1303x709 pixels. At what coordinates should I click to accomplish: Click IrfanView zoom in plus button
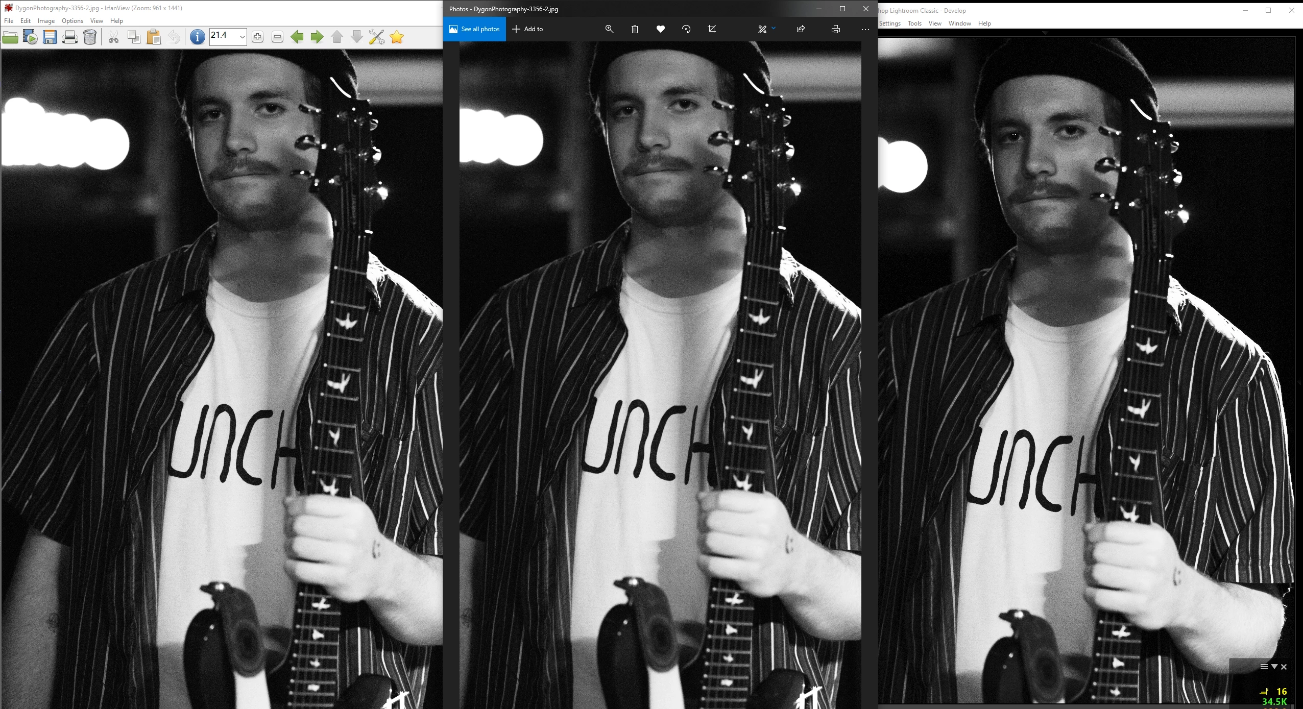(257, 37)
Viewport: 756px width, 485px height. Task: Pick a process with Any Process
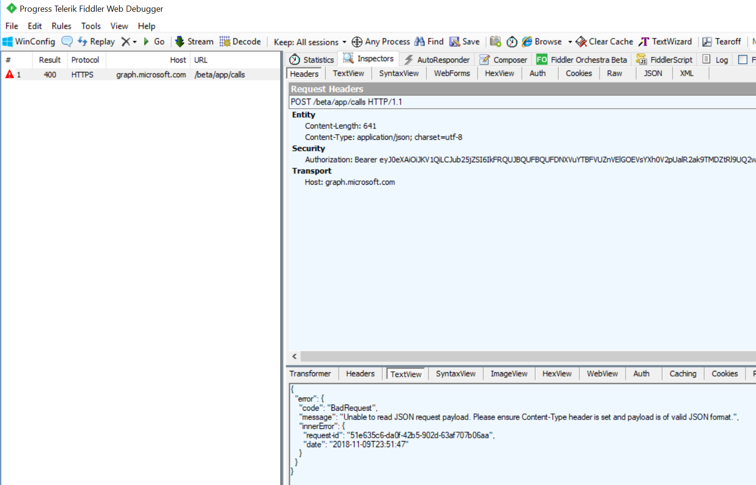pyautogui.click(x=380, y=42)
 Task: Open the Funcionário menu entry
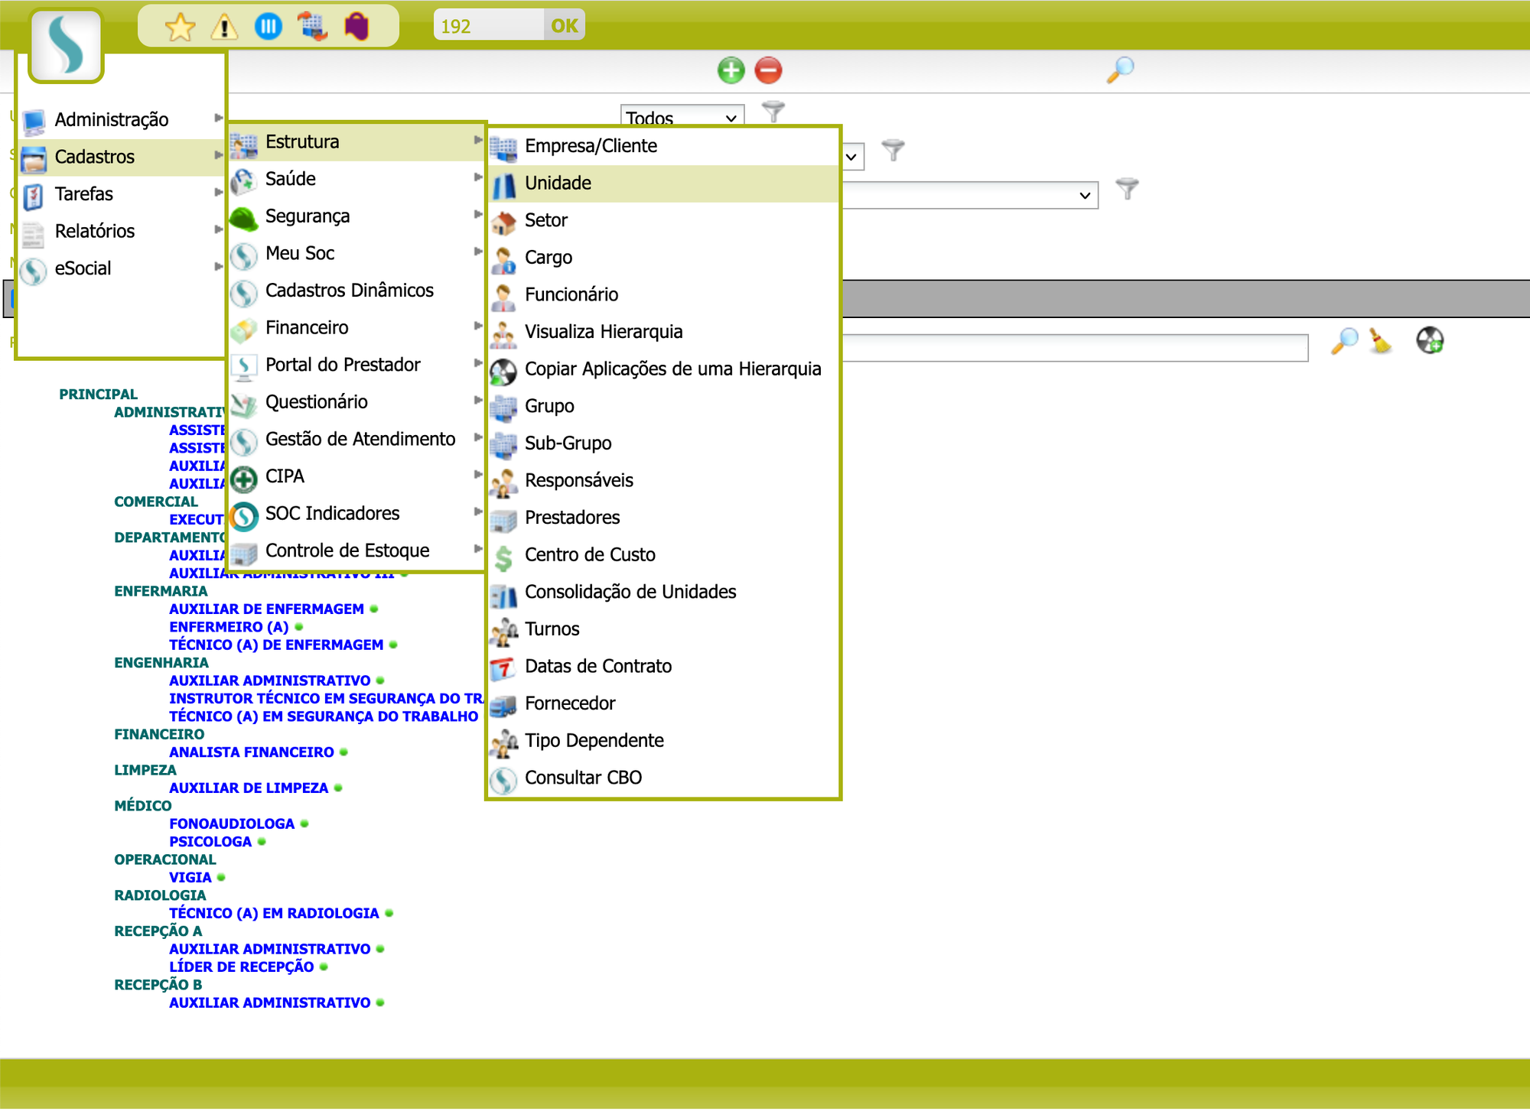[x=571, y=294]
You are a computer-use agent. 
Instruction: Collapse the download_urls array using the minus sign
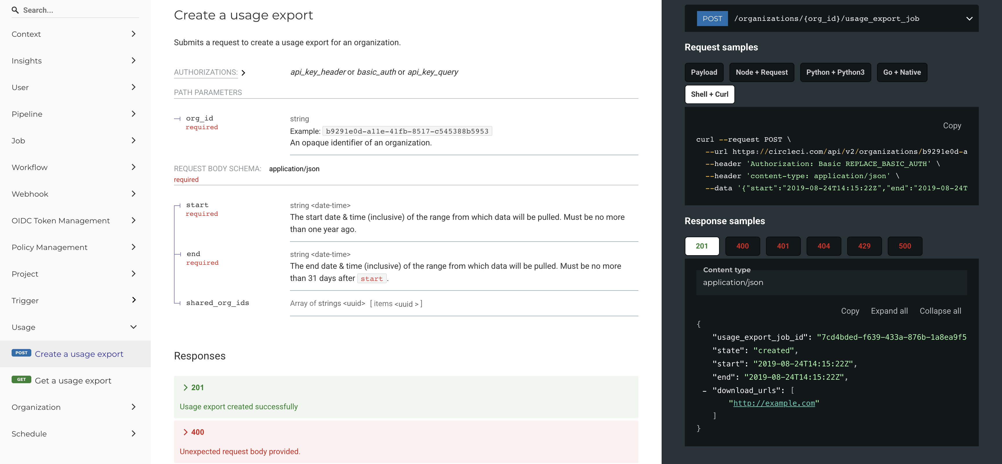(x=704, y=391)
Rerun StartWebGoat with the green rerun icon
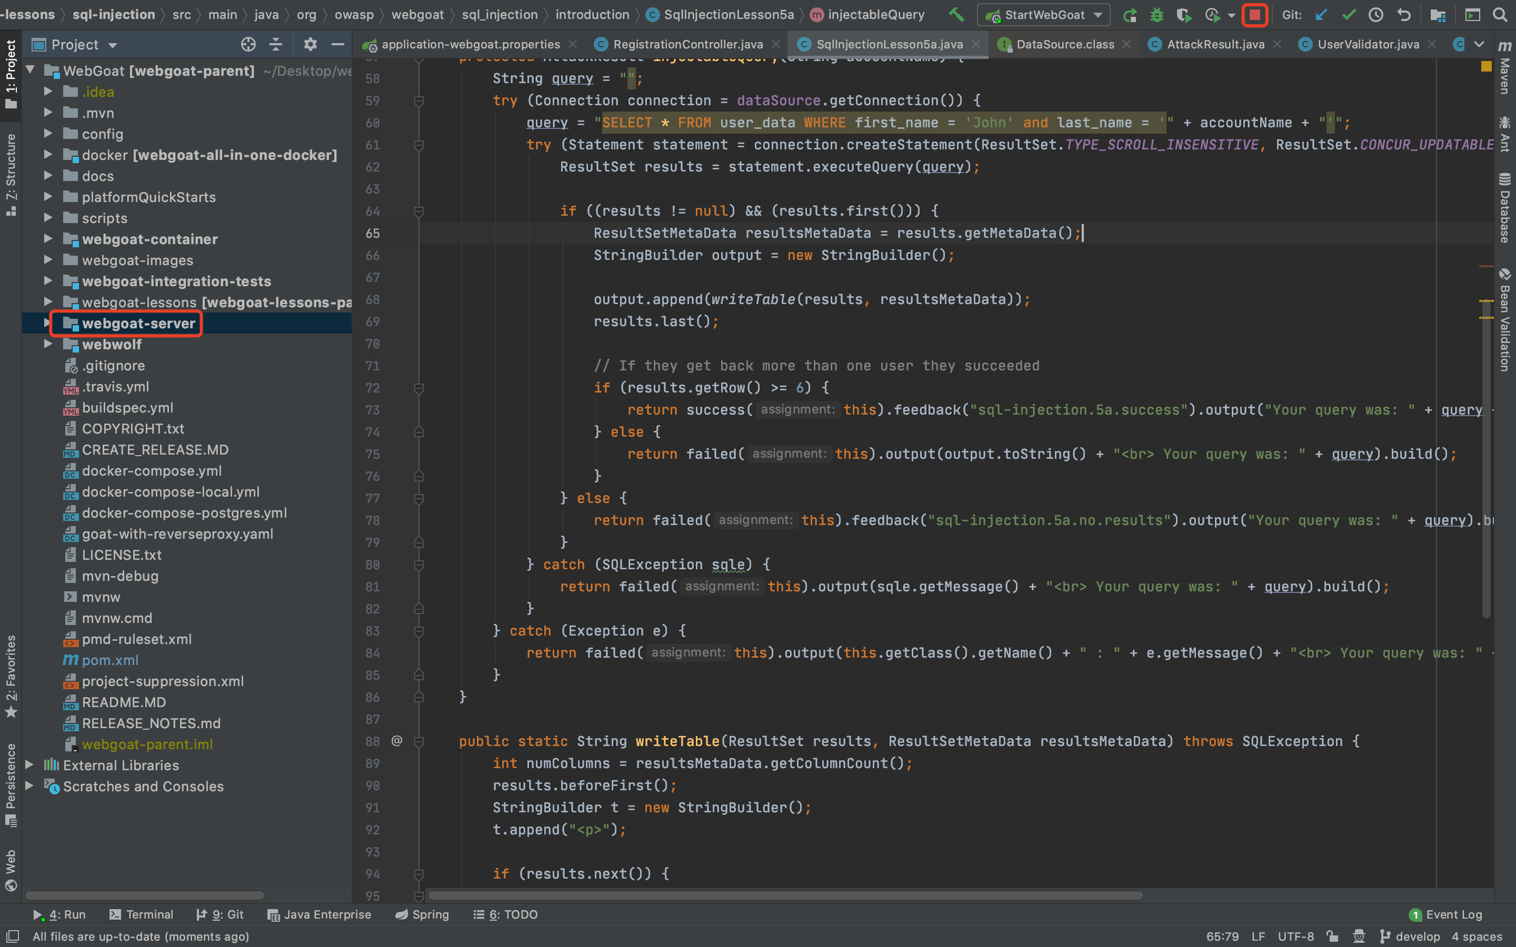The image size is (1516, 947). 1129,15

□ □ □ □

Work task -
Pictures are to be left out; all other data must be returned exactly.

Exercise result -
1303x709 pixels. At what coordinates should I click to accomplish: Click IrfanView zoom in plus button
(257, 37)
Viewport: 756px width, 485px height. Task: Pick a process with Any Process
pyautogui.click(x=380, y=42)
 Task: Open the Funcionário menu entry
[x=571, y=294]
You are a computer-use agent. 
Instruction: Collapse the download_urls array using the minus sign
(x=704, y=391)
Rerun StartWebGoat with the green rerun icon
The image size is (1516, 947). 1129,15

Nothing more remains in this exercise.